- Furphy speaking in 2018

Member of the Wyoming Senate from the 10th district
- In office January 4, 2021 – January 6, 2025
- Preceded by: Glenn Moniz
- Succeeded by: Gary Crum

Member of the Wyoming House of Representatives from the 14th district
- In office January 10, 2017 – January 4, 2021
- Preceded by: Kermit Brown
- Succeeded by: Trey Sherwood

Personal details
- Party: Republican
- Spouse: Kandi Furphy
- Children: 2
- Profession: Businessman (retired)

= Dan Furphy =

American politician

Dan Furphy is an American politician who served as a member of the Wyoming Senate from the 10th district from 2021 to 2025. A member of the Republican, Furphy previously served as a member of the Wyoming House of Representatives from the 14th district from 2017 to 2021.

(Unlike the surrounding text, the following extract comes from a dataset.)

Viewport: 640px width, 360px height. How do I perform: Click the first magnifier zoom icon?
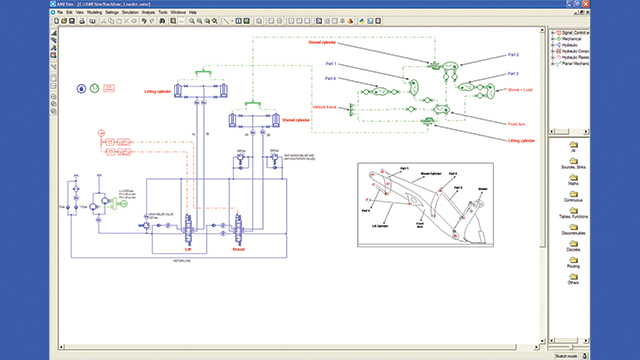click(x=191, y=21)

One of most important policies he passed was the creation of a hearing-aid program for low-income Wyoming residents.

==Career==
Prior to his election to the state legislature, Furphy served as president of the Laramie Chamber Business Alliance. Furphy served on the Laramie City Council from 1999 to 2000.

==Elections==
===2016===
When incumbent Republican Speaker of the Wyoming House of Representatives Kermit Brown announced his retirement, Furphy declared his candidacy for the seat. Furphy ran unopposed in the Republican primary and defeated Democrat Erin O'Doherty in the general election with 60% of the vote.